▶ [Task goal]:
The complete set of records below must be repeated precisely as given.

= Beginning of Section =

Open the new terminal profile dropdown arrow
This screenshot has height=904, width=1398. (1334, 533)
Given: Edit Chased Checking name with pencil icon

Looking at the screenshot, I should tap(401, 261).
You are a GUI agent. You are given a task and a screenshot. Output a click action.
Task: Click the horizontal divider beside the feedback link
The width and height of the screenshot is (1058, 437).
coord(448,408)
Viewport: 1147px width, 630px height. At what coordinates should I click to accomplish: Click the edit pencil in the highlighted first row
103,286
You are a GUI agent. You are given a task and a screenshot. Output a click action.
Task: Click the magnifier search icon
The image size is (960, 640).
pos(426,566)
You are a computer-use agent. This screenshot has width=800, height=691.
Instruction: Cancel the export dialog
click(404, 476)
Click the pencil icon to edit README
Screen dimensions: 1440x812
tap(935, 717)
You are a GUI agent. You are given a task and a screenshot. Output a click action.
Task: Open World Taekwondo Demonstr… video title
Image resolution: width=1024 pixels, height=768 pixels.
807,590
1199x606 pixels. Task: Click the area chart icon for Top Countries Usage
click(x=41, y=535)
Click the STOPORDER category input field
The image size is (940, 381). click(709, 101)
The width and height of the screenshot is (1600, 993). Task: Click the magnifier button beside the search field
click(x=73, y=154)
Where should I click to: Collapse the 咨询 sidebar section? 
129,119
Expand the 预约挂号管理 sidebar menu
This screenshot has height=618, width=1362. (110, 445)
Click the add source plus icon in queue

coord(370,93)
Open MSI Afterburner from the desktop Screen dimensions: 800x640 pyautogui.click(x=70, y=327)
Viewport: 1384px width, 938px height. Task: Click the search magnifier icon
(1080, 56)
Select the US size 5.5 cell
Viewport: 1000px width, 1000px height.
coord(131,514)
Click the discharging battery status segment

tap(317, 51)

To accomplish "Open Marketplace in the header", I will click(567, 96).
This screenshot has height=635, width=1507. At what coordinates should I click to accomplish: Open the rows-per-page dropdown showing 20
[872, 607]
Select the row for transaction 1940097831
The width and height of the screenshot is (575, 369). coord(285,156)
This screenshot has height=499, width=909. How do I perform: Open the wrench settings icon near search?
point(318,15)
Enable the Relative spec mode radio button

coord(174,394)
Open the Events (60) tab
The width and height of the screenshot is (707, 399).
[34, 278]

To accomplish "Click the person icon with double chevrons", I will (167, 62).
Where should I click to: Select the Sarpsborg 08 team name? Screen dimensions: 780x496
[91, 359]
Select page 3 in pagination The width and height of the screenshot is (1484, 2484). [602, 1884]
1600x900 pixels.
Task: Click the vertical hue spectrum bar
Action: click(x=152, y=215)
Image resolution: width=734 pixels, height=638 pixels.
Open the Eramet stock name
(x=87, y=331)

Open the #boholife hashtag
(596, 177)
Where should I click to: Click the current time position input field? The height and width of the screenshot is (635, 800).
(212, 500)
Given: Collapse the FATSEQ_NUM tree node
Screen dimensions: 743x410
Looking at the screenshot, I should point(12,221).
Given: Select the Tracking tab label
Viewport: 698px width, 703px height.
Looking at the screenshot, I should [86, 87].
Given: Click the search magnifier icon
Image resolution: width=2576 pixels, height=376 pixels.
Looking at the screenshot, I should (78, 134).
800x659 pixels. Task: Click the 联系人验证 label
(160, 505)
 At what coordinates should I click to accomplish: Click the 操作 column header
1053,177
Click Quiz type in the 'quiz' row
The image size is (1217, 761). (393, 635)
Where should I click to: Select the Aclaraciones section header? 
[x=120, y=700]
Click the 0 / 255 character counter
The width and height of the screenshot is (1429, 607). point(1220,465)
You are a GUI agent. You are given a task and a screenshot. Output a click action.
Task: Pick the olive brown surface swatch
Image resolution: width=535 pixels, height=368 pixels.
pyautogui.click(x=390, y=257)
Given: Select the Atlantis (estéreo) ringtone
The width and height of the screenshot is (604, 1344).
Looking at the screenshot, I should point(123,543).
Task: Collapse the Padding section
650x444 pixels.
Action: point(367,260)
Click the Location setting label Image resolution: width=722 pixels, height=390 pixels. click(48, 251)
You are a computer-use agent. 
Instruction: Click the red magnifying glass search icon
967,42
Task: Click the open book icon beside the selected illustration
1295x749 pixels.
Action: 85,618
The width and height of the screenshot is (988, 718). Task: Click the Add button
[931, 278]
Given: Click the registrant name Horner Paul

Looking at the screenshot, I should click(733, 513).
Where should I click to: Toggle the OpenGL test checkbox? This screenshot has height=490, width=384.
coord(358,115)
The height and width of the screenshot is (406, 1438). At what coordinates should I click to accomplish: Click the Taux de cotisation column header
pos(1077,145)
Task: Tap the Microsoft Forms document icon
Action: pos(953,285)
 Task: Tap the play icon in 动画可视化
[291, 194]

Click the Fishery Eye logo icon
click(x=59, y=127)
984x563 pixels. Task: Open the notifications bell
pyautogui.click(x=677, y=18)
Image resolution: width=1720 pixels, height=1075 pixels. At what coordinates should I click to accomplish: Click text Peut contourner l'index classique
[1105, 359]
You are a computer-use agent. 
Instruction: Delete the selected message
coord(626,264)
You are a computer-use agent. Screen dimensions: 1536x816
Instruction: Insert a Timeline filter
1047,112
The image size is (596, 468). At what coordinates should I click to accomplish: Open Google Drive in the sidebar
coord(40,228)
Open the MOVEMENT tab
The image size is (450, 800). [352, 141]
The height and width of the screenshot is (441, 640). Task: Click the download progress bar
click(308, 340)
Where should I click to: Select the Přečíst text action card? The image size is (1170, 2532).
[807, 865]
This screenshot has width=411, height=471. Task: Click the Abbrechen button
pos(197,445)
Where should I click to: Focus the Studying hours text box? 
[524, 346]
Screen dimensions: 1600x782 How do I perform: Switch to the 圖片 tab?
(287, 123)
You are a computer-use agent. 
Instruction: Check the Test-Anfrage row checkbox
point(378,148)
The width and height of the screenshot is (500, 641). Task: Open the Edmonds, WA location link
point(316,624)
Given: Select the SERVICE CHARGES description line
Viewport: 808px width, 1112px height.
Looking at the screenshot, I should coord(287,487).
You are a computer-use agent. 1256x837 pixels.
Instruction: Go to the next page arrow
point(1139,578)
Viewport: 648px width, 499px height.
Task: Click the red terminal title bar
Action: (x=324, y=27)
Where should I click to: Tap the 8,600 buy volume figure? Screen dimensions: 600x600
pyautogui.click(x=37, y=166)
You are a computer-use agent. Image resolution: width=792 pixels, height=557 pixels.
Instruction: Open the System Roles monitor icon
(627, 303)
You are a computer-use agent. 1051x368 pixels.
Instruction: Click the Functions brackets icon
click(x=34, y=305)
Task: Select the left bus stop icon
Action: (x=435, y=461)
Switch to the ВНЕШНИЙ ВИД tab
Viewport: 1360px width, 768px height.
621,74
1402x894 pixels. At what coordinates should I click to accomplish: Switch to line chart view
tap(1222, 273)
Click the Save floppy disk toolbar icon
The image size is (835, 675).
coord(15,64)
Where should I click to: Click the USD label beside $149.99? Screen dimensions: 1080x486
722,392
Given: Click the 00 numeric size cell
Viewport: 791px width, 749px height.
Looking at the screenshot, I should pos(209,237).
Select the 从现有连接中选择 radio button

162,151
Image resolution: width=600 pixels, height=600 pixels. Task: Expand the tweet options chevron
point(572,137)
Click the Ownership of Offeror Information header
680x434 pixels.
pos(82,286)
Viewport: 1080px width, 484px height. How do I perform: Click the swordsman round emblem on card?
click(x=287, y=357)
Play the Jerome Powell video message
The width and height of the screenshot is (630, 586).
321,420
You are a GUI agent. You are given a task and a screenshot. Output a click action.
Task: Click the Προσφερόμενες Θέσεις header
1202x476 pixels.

= End of Section =

▶ [Answer to the problem]:
Open the new terminal profile dropdown arrow
This screenshot has height=904, width=1398. (1334, 533)
Given: Edit Chased Checking name with pencil icon

Looking at the screenshot, I should tap(401, 261).
You are a GUI agent. You are given a task and a screenshot. Output a click action.
Task: Click the horizontal divider beside the feedback link
The width and height of the screenshot is (1058, 437).
coord(448,408)
Viewport: 1147px width, 630px height. At what coordinates should I click to accomplish: Click the edit pencil in the highlighted first row
103,286
You are a GUI agent. You are given a task and a screenshot. Output a click action.
Task: Click the magnifier search icon
The image size is (960, 640).
pos(426,566)
You are a computer-use agent. This screenshot has width=800, height=691.
Instruction: Cancel the export dialog
click(404, 476)
Click the pencil icon to edit README
Screen dimensions: 1440x812
tap(935, 717)
You are a GUI agent. You are given a task and a screenshot. Output a click action.
Task: Open World Taekwondo Demonstr… video title
Image resolution: width=1024 pixels, height=768 pixels.
807,590
1199x606 pixels. Task: Click the area chart icon for Top Countries Usage
click(x=41, y=535)
Click the STOPORDER category input field
The image size is (940, 381). click(709, 101)
The width and height of the screenshot is (1600, 993). Task: Click the magnifier button beside the search field
click(x=73, y=154)
Where should I click to: Collapse the 咨询 sidebar section? 
129,119
Expand the 预约挂号管理 sidebar menu
This screenshot has height=618, width=1362. (110, 445)
Click the add source plus icon in queue

coord(370,93)
Open MSI Afterburner from the desktop Screen dimensions: 800x640 pyautogui.click(x=70, y=327)
Viewport: 1384px width, 938px height. Task: Click the search magnifier icon
(1080, 56)
Select the US size 5.5 cell
Viewport: 1000px width, 1000px height.
coord(131,514)
Click the discharging battery status segment

tap(317, 51)

To accomplish "Open Marketplace in the header", I will click(567, 96).
This screenshot has height=635, width=1507. At what coordinates should I click to accomplish: Open the rows-per-page dropdown showing 20
[872, 607]
Select the row for transaction 1940097831
The width and height of the screenshot is (575, 369). coord(285,156)
This screenshot has height=499, width=909. How do I perform: Open the wrench settings icon near search?
point(318,15)
Enable the Relative spec mode radio button

coord(174,394)
Open the Events (60) tab
The width and height of the screenshot is (707, 399).
[34, 278]

To accomplish "Click the person icon with double chevrons", I will (167, 62).
Where should I click to: Select the Sarpsborg 08 team name? Screen dimensions: 780x496
[91, 359]
Select page 3 in pagination The width and height of the screenshot is (1484, 2484). [602, 1884]
1600x900 pixels.
Task: Click the vertical hue spectrum bar
Action: click(x=152, y=215)
Image resolution: width=734 pixels, height=638 pixels.
Open the Eramet stock name
(x=87, y=331)

Open the #boholife hashtag
(596, 177)
Where should I click to: Click the current time position input field? The height and width of the screenshot is (635, 800).
(212, 500)
Given: Collapse the FATSEQ_NUM tree node
Screen dimensions: 743x410
Looking at the screenshot, I should point(12,221).
Given: Select the Tracking tab label
Viewport: 698px width, 703px height.
Looking at the screenshot, I should [86, 87].
Given: Click the search magnifier icon
Image resolution: width=2576 pixels, height=376 pixels.
Looking at the screenshot, I should (78, 134).
800x659 pixels. Task: Click the 联系人验证 label
(160, 505)
 At what coordinates should I click to accomplish: Click the 操作 column header
1053,177
Click Quiz type in the 'quiz' row
The image size is (1217, 761). (393, 635)
Where should I click to: Select the Aclaraciones section header? 
[x=120, y=700]
Click the 0 / 255 character counter
The width and height of the screenshot is (1429, 607). point(1220,465)
You are a GUI agent. You are given a task and a screenshot. Output a click action.
Task: Pick the olive brown surface swatch
Image resolution: width=535 pixels, height=368 pixels.
pyautogui.click(x=390, y=257)
Given: Select the Atlantis (estéreo) ringtone
The width and height of the screenshot is (604, 1344).
Looking at the screenshot, I should point(123,543).
Task: Collapse the Padding section
650x444 pixels.
Action: point(367,260)
Click the Location setting label Image resolution: width=722 pixels, height=390 pixels. click(48, 251)
You are a computer-use agent. 
Instruction: Click the red magnifying glass search icon
967,42
Task: Click the open book icon beside the selected illustration
1295x749 pixels.
Action: 85,618
The width and height of the screenshot is (988, 718). Task: Click the Add button
[931, 278]
Given: Click the registrant name Horner Paul

Looking at the screenshot, I should click(733, 513).
Where should I click to: Toggle the OpenGL test checkbox? This screenshot has height=490, width=384.
coord(358,115)
The height and width of the screenshot is (406, 1438). At what coordinates should I click to accomplish: Click the Taux de cotisation column header
pos(1077,145)
Task: Tap the Microsoft Forms document icon
Action: pos(953,285)
 Task: Tap the play icon in 动画可视化
[291, 194]

Click the Fishery Eye logo icon
click(x=59, y=127)
984x563 pixels. Task: Open the notifications bell
pyautogui.click(x=677, y=18)
Image resolution: width=1720 pixels, height=1075 pixels. At what coordinates should I click to accomplish: Click text Peut contourner l'index classique
[1105, 359]
You are a computer-use agent. 
Instruction: Delete the selected message
coord(626,264)
You are a computer-use agent. Screen dimensions: 1536x816
Instruction: Insert a Timeline filter
1047,112
The image size is (596, 468). At what coordinates should I click to accomplish: Open Google Drive in the sidebar
coord(40,228)
Open the MOVEMENT tab
The image size is (450, 800). [352, 141]
The height and width of the screenshot is (441, 640). Task: Click the download progress bar
click(308, 340)
Where should I click to: Select the Přečíst text action card? The image size is (1170, 2532).
[807, 865]
This screenshot has width=411, height=471. Task: Click the Abbrechen button
pos(197,445)
Where should I click to: Focus the Studying hours text box? 
[524, 346]
Screen dimensions: 1600x782 How do I perform: Switch to the 圖片 tab?
(287, 123)
You are a computer-use agent. 
Instruction: Check the Test-Anfrage row checkbox
point(378,148)
The width and height of the screenshot is (500, 641). Task: Open the Edmonds, WA location link
point(316,624)
Given: Select the SERVICE CHARGES description line
Viewport: 808px width, 1112px height.
Looking at the screenshot, I should coord(287,487).
You are a computer-use agent. 1256x837 pixels.
Instruction: Go to the next page arrow
point(1139,578)
Viewport: 648px width, 499px height.
Task: Click the red terminal title bar
Action: (x=324, y=27)
Where should I click to: Tap the 8,600 buy volume figure? Screen dimensions: 600x600
pyautogui.click(x=37, y=166)
You are a computer-use agent. Image resolution: width=792 pixels, height=557 pixels.
Instruction: Open the System Roles monitor icon
(627, 303)
You are a computer-use agent. 1051x368 pixels.
Instruction: Click the Functions brackets icon
click(x=34, y=305)
Task: Select the left bus stop icon
Action: (x=435, y=461)
Switch to the ВНЕШНИЙ ВИД tab
Viewport: 1360px width, 768px height.
621,74
1402x894 pixels. At what coordinates should I click to accomplish: Switch to line chart view
tap(1222, 273)
Click the Save floppy disk toolbar icon
The image size is (835, 675).
coord(15,64)
Where should I click to: Click the USD label beside $149.99? Screen dimensions: 1080x486
722,392
Given: Click the 00 numeric size cell
Viewport: 791px width, 749px height.
Looking at the screenshot, I should pos(209,237).
Select the 从现有连接中选择 radio button

162,151
Image resolution: width=600 pixels, height=600 pixels. Task: Expand the tweet options chevron
point(572,137)
Click the Ownership of Offeror Information header
680x434 pixels.
pos(82,286)
Viewport: 1080px width, 484px height. How do I perform: Click the swordsman round emblem on card?
click(x=287, y=357)
Play the Jerome Powell video message
The width and height of the screenshot is (630, 586).
321,420
You are a GUI agent. You are given a task and a screenshot. Output a click action.
Task: Click the Προσφερόμενες Θέσεις header
1202x476 pixels.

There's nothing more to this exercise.